After watching Chef Rogers carve a massive bloody chunk of fillet in the beginning of our lesson, we were sent out on our own to make two compound butters and a sirloin steak for the first dish. We grilled the sirloin steak, attempting to make a perfect quadrillage (those criss-crossed grill marks) on our steaks. Unfortunately mine did not turn out so perfect, for some reason the middle section of my steak did not have the same marks as the outside, but hey...it was my first attempt at grilling. When we brought our dish up to the chefs to test, we were supposed to guess how the steak was cooked (medium, medium rare, medium well ,etc) without cutting into it. You're supposed to be able to push down on the flesh of the steak and be able to tell how cooked it is. The chefs taught us this cool trick for feeling how a steak should feel at certain degrees of doneness: Touch your index finger and thumb together and then pat that little piece of muscle under your thumb that pops up...it will feel like a rare steak. Do the same thing with your thumb and your middle finger...medium rare. Thumb and ring finger, medium well, thumb and pinky finger, well done. If you can remember how that feels, you'll always cook a steak to your desired doneness!
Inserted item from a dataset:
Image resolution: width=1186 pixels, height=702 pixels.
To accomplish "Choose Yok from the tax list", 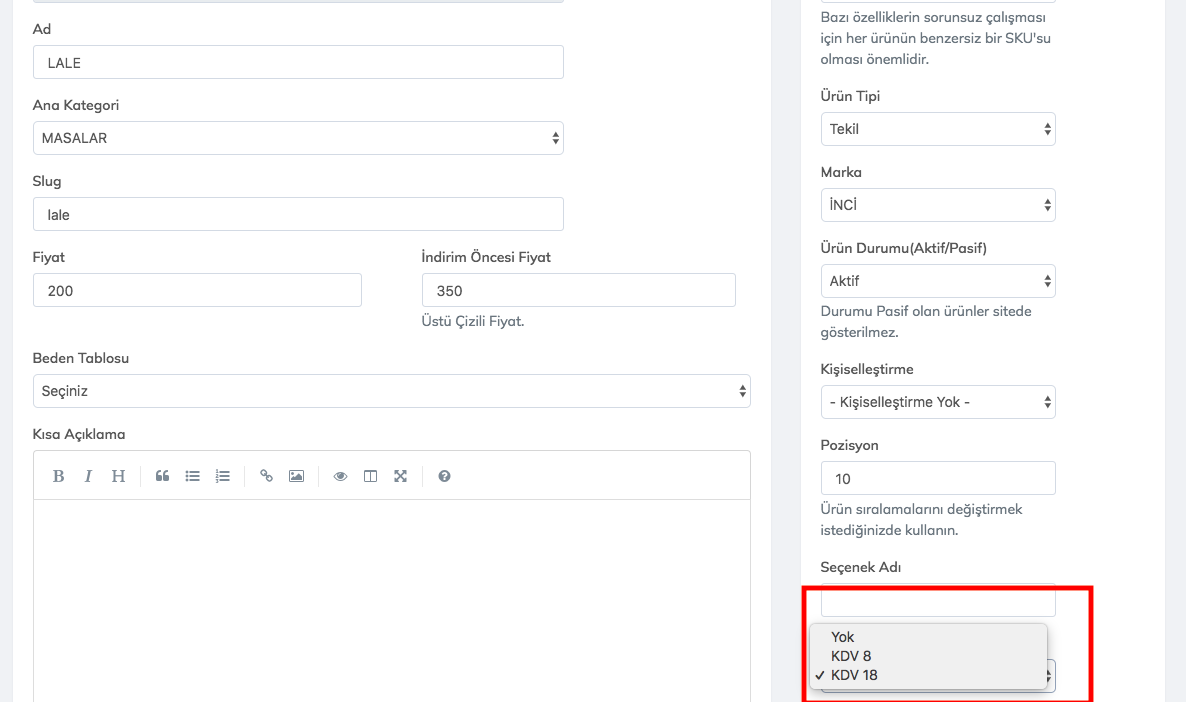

Easier said than done though! I guessed right on my sirloin...medium well. Although I intended to cook it medium rare. On my second steak, the beef medallion, I guessed medium rare, but it ended up being quite rare. For the beef medallion, we sauteed it in a pan instead of grilling, after molding it into a perfect circular shape and tying it with twine. While we sauteed it, we basted the beef with butter, of course. We also cooked a sauce bordelaise along with it, which consists of a red wine reduction with shallots and peppercorns and then a demi-glace (a reduced veal stock), and of course the sauce is finished with butter. Mine overreduced at first, turning into a deep purple syrup, but with the addition of some veal stock and a little heat, I was able to fix the sauce to the perfect consistency and flavor. Next we made some pommes frites while the cooked beef medallion rested (so the juices can redistribute and you don't lose the precious juices, which are "liquid gold", according to Chef Rogers, when you cut it) after putting a few potatoes through a mandoline to get a thin julienne shape. When everything was ready, I pulled a hot plate out of the oven, spooned some sauce bordelaise on the bottom, carefully placed my beef medallion on the sauce and topped it with a heaping pile of pommes frites and a flourish of watercress (Anyone's mouth watering right now?) Even though it ended up being cooked rare, it was tender and delicious...but that can easily be attributed to the fact that during the cooking process it was bathed in a mount of butter. Those chef pants are getting a little tighter from all this buttery, rich food!
Tomorrow we have a big test on poultry and beef (we have to label the meat cuts from a diagram of a cow, ugh) and then we move onto pork and lamb for our last two lessons of Level 1.